Aisha also says that marrying an uneducated man has little to do with marital happiness as long as the couple is honest and open to each other.
“Women are home makers. I have made my husband the person I want him to be,” she says of Jumba, a man she acknowledges as being wise and cultured.
“He has changed a lot. He even stopped smoking the pipe,” Aisha says some of the things she had to work on Jumba to be fashionable and fit in the world of more sophisticated people.
Meeting Jumba
“I was coming from Iganga where I used to do my research. When I reached Mukono town, I asked my driver to branch off at the ATM where I could pick some money,” Aisha recounts.
“As I emerged from the ATM booth, I saw a man. I had seen him in my dreams. My heart pounced. I even got a hiccup,” Aisha reconstructs her first meeting with Jumba. She says she had seen him in her dreams and was introduced to her as her husband.
Whereas the two didn’t talk, Jumba attempted to talk to her but she asked the driver to drive off. Aisha says her driver inquired if she knew the man who was trying to stop her but she asked him to mind his business. However, it was this driver who told her more about Jumba.
“That very night, a spirit appeared to me in the dream and told me, ‘Did you see your husband?’”

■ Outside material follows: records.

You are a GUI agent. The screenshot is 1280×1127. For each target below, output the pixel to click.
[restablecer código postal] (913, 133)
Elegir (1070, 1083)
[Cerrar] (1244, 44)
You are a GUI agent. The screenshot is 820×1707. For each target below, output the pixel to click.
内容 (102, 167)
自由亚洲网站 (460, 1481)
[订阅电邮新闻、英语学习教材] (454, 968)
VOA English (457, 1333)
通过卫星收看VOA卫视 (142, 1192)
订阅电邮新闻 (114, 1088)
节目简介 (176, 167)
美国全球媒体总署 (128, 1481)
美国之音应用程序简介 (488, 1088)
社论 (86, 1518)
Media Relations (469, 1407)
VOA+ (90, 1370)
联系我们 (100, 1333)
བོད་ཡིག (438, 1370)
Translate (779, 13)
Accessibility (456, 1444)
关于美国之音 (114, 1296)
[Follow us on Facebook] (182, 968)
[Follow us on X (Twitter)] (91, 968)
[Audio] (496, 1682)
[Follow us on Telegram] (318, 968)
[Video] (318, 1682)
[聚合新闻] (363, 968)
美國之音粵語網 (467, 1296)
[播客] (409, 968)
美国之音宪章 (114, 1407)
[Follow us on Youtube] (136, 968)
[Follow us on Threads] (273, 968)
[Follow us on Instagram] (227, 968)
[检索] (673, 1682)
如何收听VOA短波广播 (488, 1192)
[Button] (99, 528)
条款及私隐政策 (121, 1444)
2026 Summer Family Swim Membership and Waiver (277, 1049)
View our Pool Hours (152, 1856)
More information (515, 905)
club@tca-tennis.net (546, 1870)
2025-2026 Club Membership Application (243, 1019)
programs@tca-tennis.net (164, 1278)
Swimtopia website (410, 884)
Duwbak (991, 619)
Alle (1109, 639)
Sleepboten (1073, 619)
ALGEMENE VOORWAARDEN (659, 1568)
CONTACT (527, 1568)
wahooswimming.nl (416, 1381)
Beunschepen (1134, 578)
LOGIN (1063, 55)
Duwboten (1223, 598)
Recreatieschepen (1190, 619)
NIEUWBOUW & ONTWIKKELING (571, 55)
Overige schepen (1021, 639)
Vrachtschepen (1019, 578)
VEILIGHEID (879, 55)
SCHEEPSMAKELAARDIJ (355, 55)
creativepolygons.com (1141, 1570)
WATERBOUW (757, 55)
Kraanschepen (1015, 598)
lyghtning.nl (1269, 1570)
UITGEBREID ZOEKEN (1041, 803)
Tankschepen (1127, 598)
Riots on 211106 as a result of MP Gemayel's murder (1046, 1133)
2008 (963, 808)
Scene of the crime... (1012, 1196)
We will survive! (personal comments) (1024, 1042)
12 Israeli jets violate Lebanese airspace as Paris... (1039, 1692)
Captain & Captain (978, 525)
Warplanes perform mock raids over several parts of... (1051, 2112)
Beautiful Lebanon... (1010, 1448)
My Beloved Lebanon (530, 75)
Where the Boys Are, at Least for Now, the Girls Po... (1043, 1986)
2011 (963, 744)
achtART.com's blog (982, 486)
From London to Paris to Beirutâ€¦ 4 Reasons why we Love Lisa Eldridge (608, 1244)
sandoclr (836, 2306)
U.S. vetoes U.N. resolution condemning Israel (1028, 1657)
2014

Aisha would make a spiritual pilgrimage to Kitagata hills, where there are hot springs to see a powerful medium called Amos. Aisha says he was a powerful medium. Amos told Aisha that it was time she got to know who she was.
“Know yourself,” he implored her to settle down and start doing work of her destiny.
It could be that Aisha was not contented with all explanations she was getting from different mediums. In Sembabule district at a place called Ntuusi was a lady called Nabasa. She was known as Mulokole for her miraculous work. Actually, it was said that Nabasa had died and resurrected. Nabasa says, God told her to return to heal people.
Aisha paid a visit to Nabasa who gave her all the time she needed… it was a moment of enlightenment. Nabasa, then, a much sought after spiritual woman, seen largely as a born again, gave priority and explained to Aisha the meaning of her life.
“Rest. Find peace,” Nabasa told Aisha explaining that she held the key to pacifying her family troubles and that she held the key to opening or closing the family’s opportunities in her generation.
Nabasa also implored Aisha to love and pray for anyone, including those who hate her. It is from Nabasa that Aisha learnt a lesson that when one is chosen to do God’s work, that person is not accepted by their own.
Before Aisha left Nabasa’s church, she told her to go and marry the man she was trying to run away from.
Aisha returned to Kitagata one more time to tell Amos what she had heard from Nabasa. When she returned, she surprisingly met Jumba. The two talked for the first time. Although none told the other where they stayed, Aisha was surprised a few days on her return to Kampala when she saw Jumba visiting her house. He performed rituals in her house before he left.
The two continued to see each other, until the day she took Jumba to meet her father. It was six months of courtship, and seeking spiritual guidance on whether they were meant for each other.
“I gave birth to her but I have no power over her,” Col Kashilingi told Jumba asking both if they have freely consented.
However, Aisha’s family tried block their marriage, pushing their wedding by two extra months from June to August 2008. However, the wedding came to pass, and it was memorable.
Aisha says she loves Jumba and does not regret marrying him. She narrates that despite challenges here and there, she believes they were born to be together.
“Jumba understands me and I understand him,” she says.
When I ask her if she believes in Jumba’s religion, Tondism, Aisha says “I believed in it before I married Jumba.”
“We believe in one God. The spirits we implore are just angels or messengers,” Aisha says. “This is who we are as Africans. We need to understand and appreciate that.”
Aisha like Jumba believes Africans got lost by following religions from other races. She told me that just as Islam is for Arabs, Judaism for Jews and Christianity for Europeans, so it Tondism for Africans.